I don't think we would want to do anything to try and stop this though.
However, one possibility would be to create a "clean up document" tool that goes through and removes excess styles, obsolete direct formatting, etc.  (This, of course, is a HUGE enhancement idea, and so far we can't even get someone to write a compress-all-pictures tool...)
Comment 13 NISZ LibreOffice Team 2021-07-13 07:05:50 UTC
*** Bug 143237 has been marked as a duplicate of this bug. ***
Comment 14 Eyal Rozenberg 2023-01-26 20:31:42 UTC
(In reply to Justin L from comment #12)
> (In reply to NISZ LibreOffice Team from comment #11)
> > Once these fake ListLabel character styles are created they are saved to odt.
> 
> I don't think we would want to do anything to try and stop this though.
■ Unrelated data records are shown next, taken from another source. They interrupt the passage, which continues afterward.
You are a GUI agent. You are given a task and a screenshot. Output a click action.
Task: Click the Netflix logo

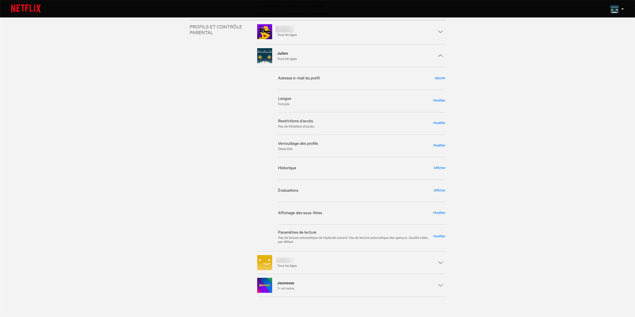pos(26,9)
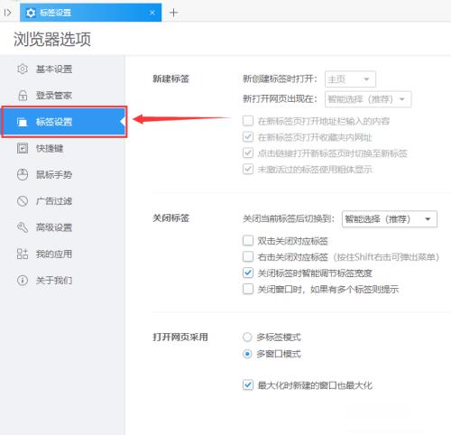This screenshot has height=435, width=451.
Task: Uncheck 关闭标签时智能调节标签宽度
Action: (x=248, y=273)
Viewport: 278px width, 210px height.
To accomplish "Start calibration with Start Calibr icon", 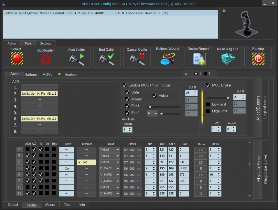I will click(77, 59).
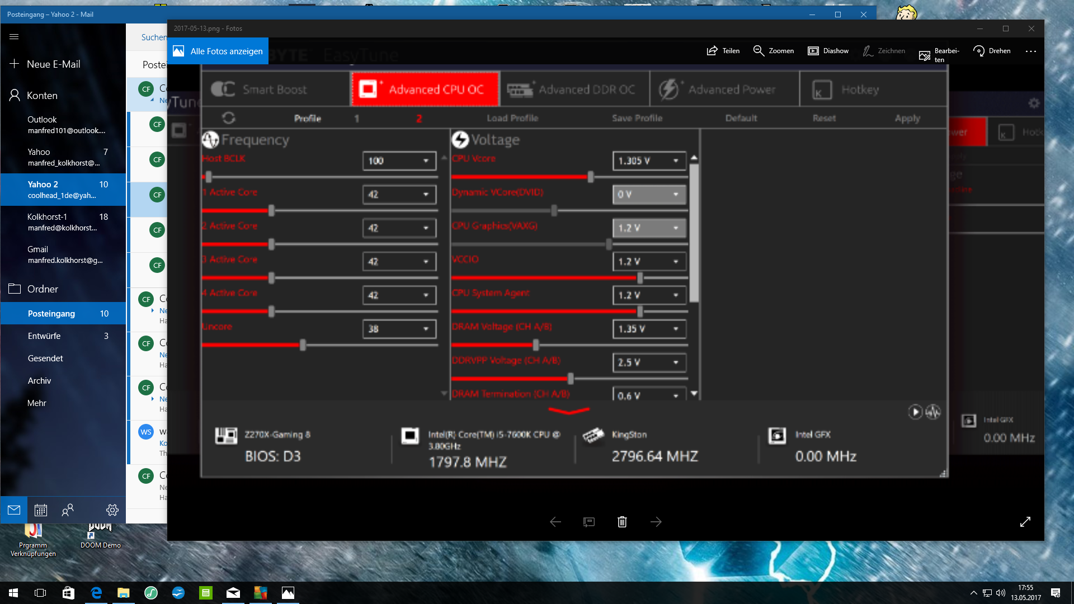Compose with Neue E-Mail
This screenshot has width=1074, height=604.
coord(53,64)
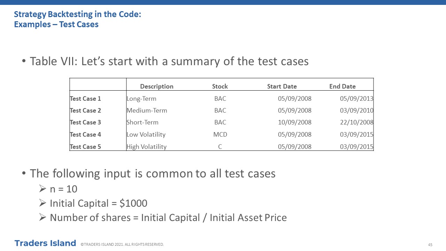Screen dimensions: 446x251
Task: Click the 22/10/2008 end date cell
Action: 357,122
Why? I mean, if styles are generated artifically, why not prevent that from happening? Or at least, use more stringent criteria to decide when a style is generated?

> However, one possibility would be to create a "clean up document" tool that
> goes through and removes excess styles, obsolete direct formatting, etc. 
> (This, of course, is a HUGE enhancement idea, and so far we can't even get
> someone to write a compress-all-pictures tool...)

and it would also be a separate bug IMHO.